When she told me her grandmother’s name was Lela Cain, it was like going back in time. I knew immediately that her grandmother had to be the proprietor of Cain’s Antiques, the iconic Bossier business that was a favorite of my mother’s. I could picture going into the beautiful building 50 years ago and, suddenly, it was like sitting down with an old friend.
Friends are very important to Hill.
“It was always the three ‘H’s,’ – Hill, Holman, and Horne,” she recalls of her days at St. Vincent’s Academy. “For three years, we sat alphabetically. Then, the fourth year, we got to pick where we sat — and we chose to stay side-by-side.”
The “Ninjas” – Jenifer Hill, Kris Holman, and Elizabeth Horne – are all still in Shreveport and remain very close.

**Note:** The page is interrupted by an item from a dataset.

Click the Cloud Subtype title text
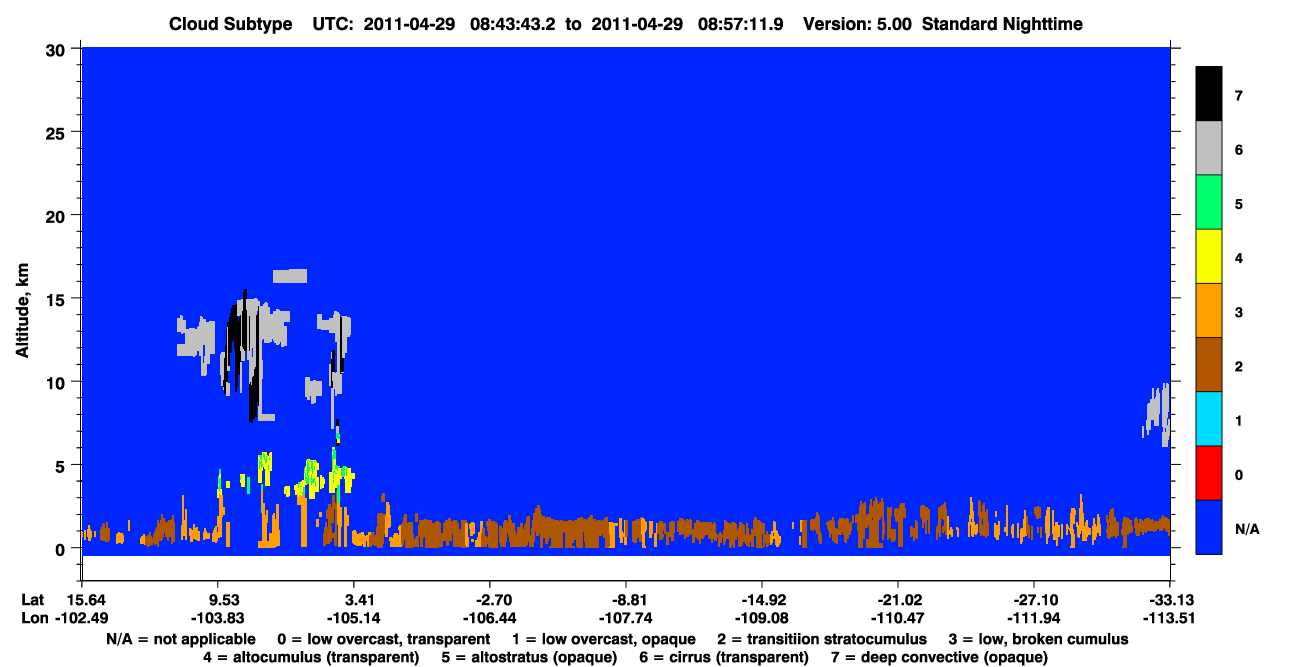 coord(230,24)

Once Hill got to Shreveport, she never left. After graduating from St. Vincent’s, she attended Centenary College and LSUS,
“I stayed here, got married at 18, and raised my babies here,” said Hill, who was a stay-at-home mom until her youngest was three years old. That’s when she ventured out into the working world, first working part-time in test proctoring.

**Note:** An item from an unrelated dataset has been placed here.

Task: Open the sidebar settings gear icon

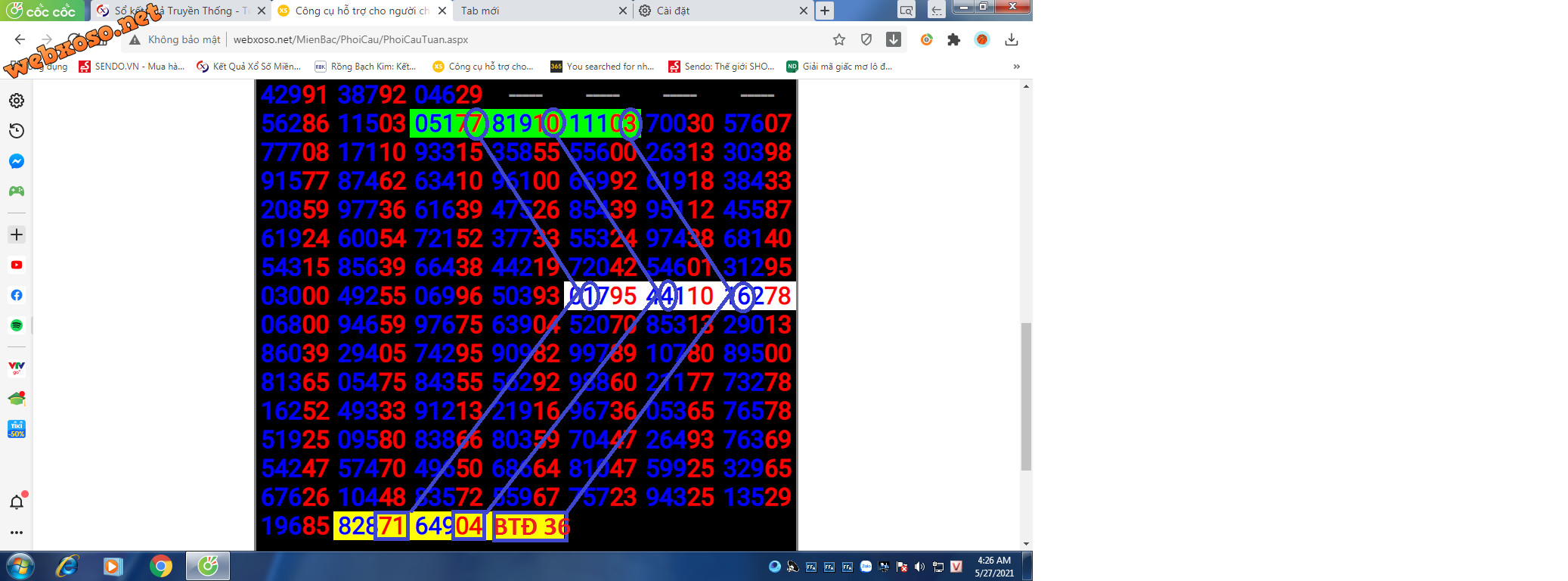Action: pos(16,101)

Hill became friends with her oldest son’s violin teacher, who told her they were looking for someone at “the Symphony.”
In her seven-plus years with the Shreveport Symphony, Hill served as a marketing/development associate and director of operations and education. Prior to joining The Strand, she also worked with the Shreveport Opera as director of development and patron services.
These days, Hill is busy putting together the lineup for the next season of Strand shows as well as awaiting the return of her youngest son, who will soon be moving back to make Shreveport his home as well.
“He got his JD, decided he didn’t want to be a lawyer, went back and got his master’s in education and now he’s a teacher,” she said. (That leaves one son in San Antonio and the other in the Minneapolis/St. Paul area.)
A little bit of trivia: when Hill became executive director of The Strand, guess who the first person she called was?
“When I got the job and they put the keys in my hand, I called by best friend Hallie in Baton Rouge,” she recalled. “I said, ‘You’re not going to believe what I’ve got in my hands – an entire set of keys to The Strand.’”
That’s the same Hallie (Dozier) who used to go with Hill to The Strand when the two young girls would be dropped off as young girls to watch the classic movies at the historic landmark theatre. Those same ones who would get thrown out of the movies for tossing popcorn into people’s hair.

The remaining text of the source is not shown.